Exercise materials Start Marker

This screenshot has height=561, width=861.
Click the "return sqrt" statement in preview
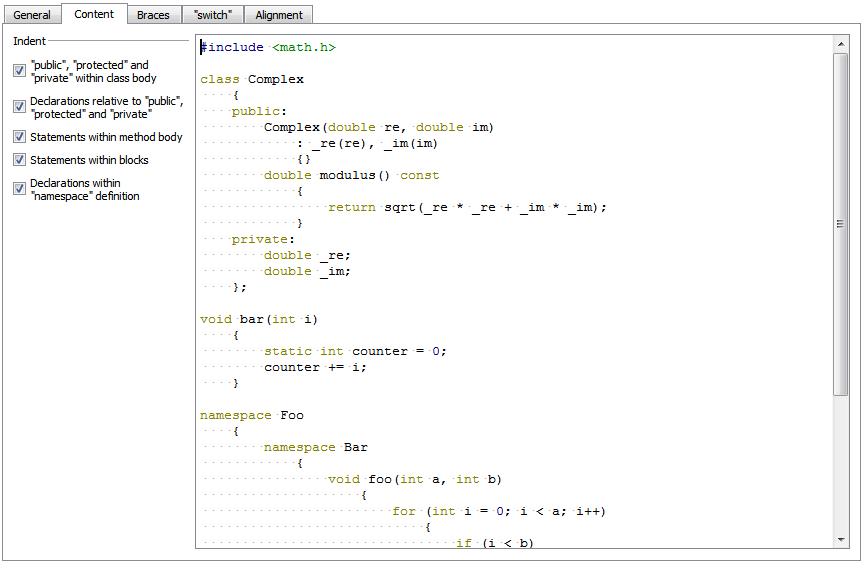coord(467,207)
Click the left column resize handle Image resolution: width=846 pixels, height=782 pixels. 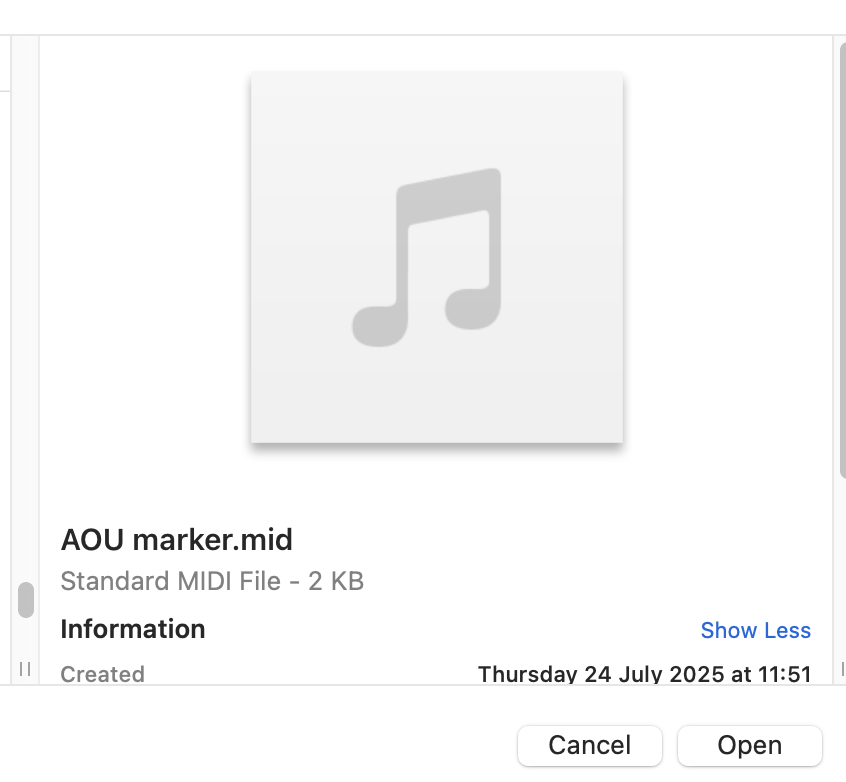pyautogui.click(x=25, y=668)
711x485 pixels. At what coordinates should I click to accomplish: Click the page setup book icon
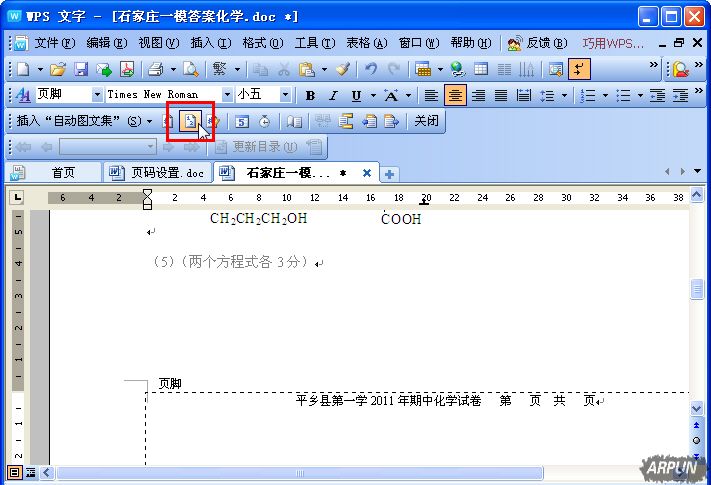(x=294, y=121)
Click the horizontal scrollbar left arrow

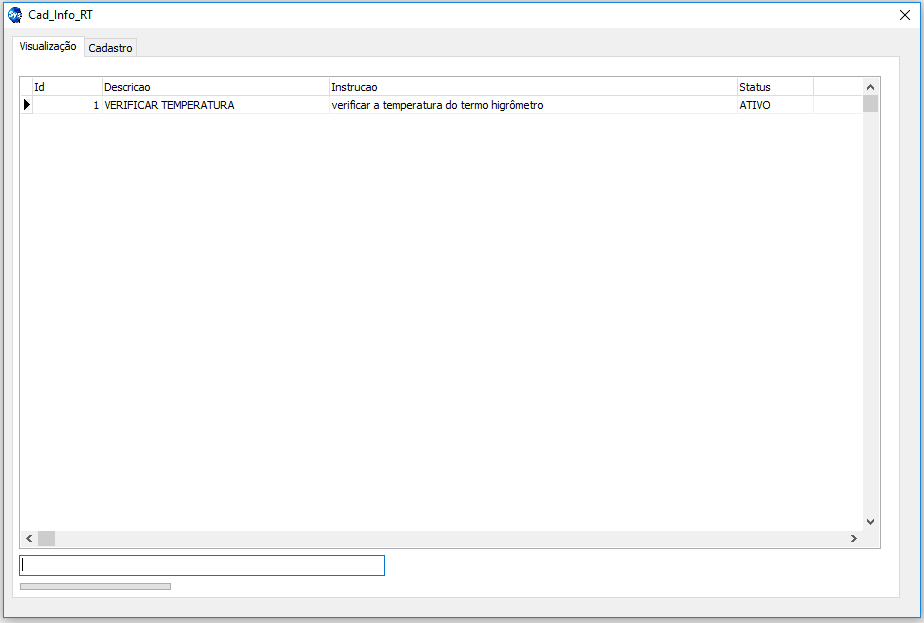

Exercise materials End Marker

● Work to complete
Leave the pictures out, then output exactly the lines from the "711x485 pixels. At" line through the end of the records above, and no others.

● Answer to the exercise
711x485 pixels. At what coordinates should I click to accomplish: Click the page setup book icon
(x=294, y=121)
Click the horizontal scrollbar left arrow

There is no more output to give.